Iran, U.S. Move Closer to Reconciliation
Posted on Sep 24, 2013
More than three decades after the hostage crisis, the presidents of the United States and Iran spoke at the United Nations, apparently eager to repair relations between the two countries.
A meeting between President Barack Obama and President Hasan Rowhani didn’t happen—The Washington Post reports that the White House unofficially blamed the missed connection on Iran’s internal politics—but Secretary of State John Kerry is going to sit down with his Iranian counterpart this week.

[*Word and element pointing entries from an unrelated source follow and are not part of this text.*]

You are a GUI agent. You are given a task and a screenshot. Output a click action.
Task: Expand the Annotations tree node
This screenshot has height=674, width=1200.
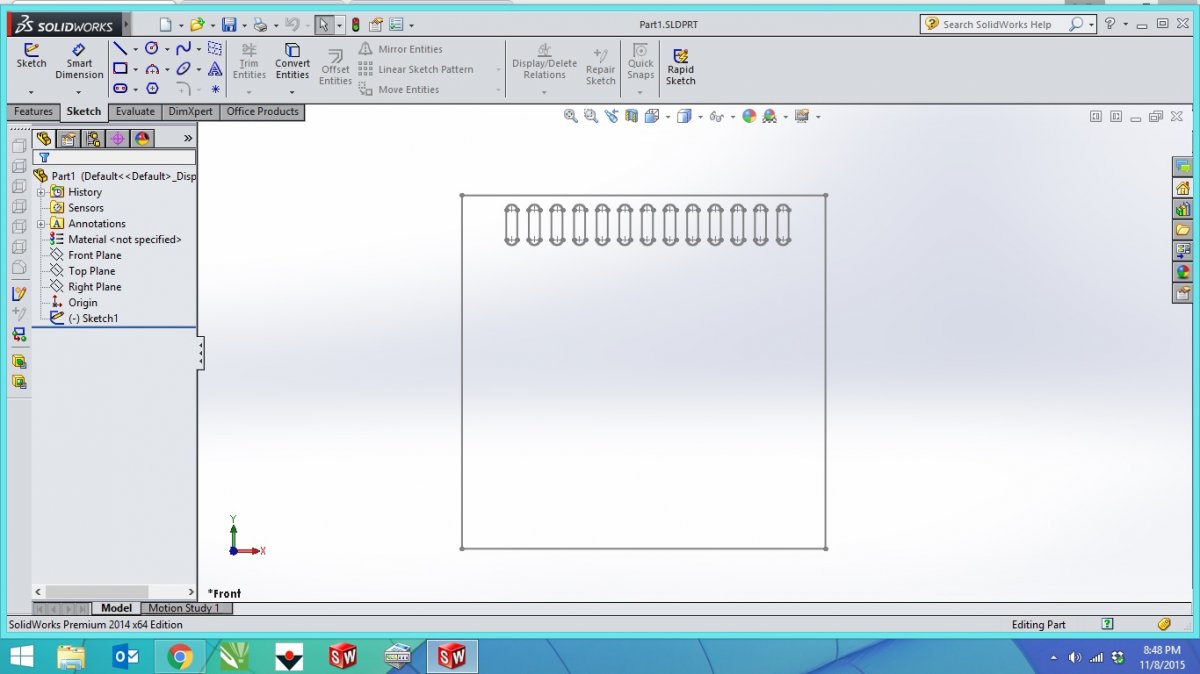coord(40,224)
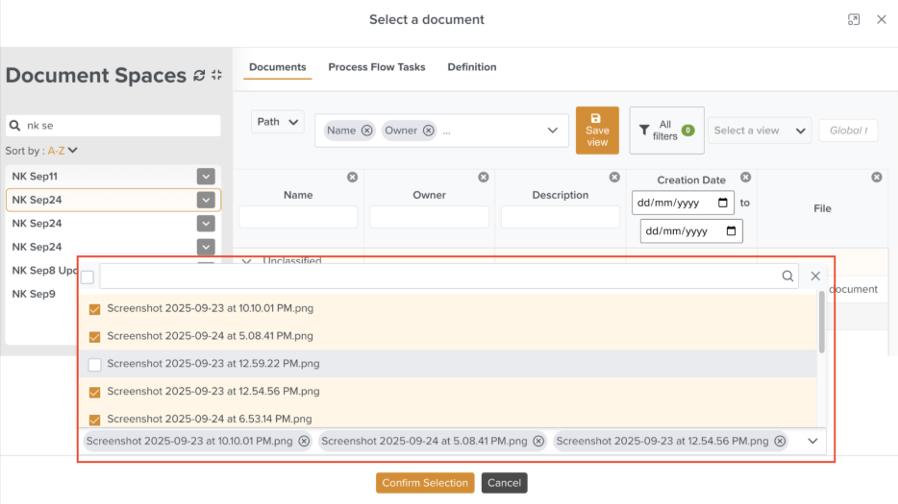Screen dimensions: 898x504
Task: Open the Select a view dropdown
Action: click(x=760, y=131)
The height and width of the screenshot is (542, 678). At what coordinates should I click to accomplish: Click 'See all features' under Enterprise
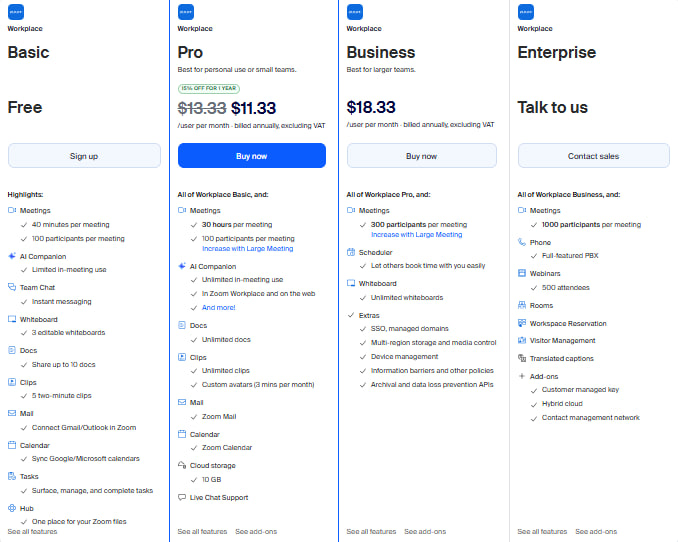click(542, 532)
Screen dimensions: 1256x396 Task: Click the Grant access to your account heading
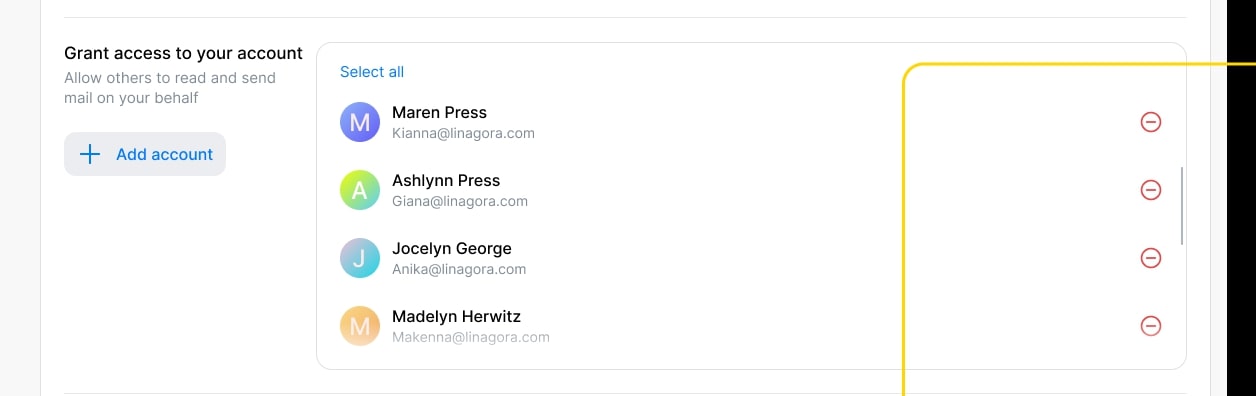tap(183, 53)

Both Obama and Rowhani spoke of the need to negotiate. Obama said he would devote his remaining years in office to the pursuit of diplomacy in the Middle East, including the Israeli-Palestinian peace process. Rowhani said if the U.S. could “refrain from following the short-sighted interest of warmongering pressure groups, we can arrive at a framework to manage our differences.” That may have been a reference to any number of people or groups, including GOP Sen. Lindsey Graham, who said over the weekend that he would seek congressional authority for the U.S. to use force against Iran.
Rowhani was elected in part on a promise to improve relations with the West and do away with the crippling sanctions imposed on his country. For his part, President Obama has a generational opportunity to reopen relations with a country that refers to the United States as “the great Satan.” Let’s hope they don’t blow it.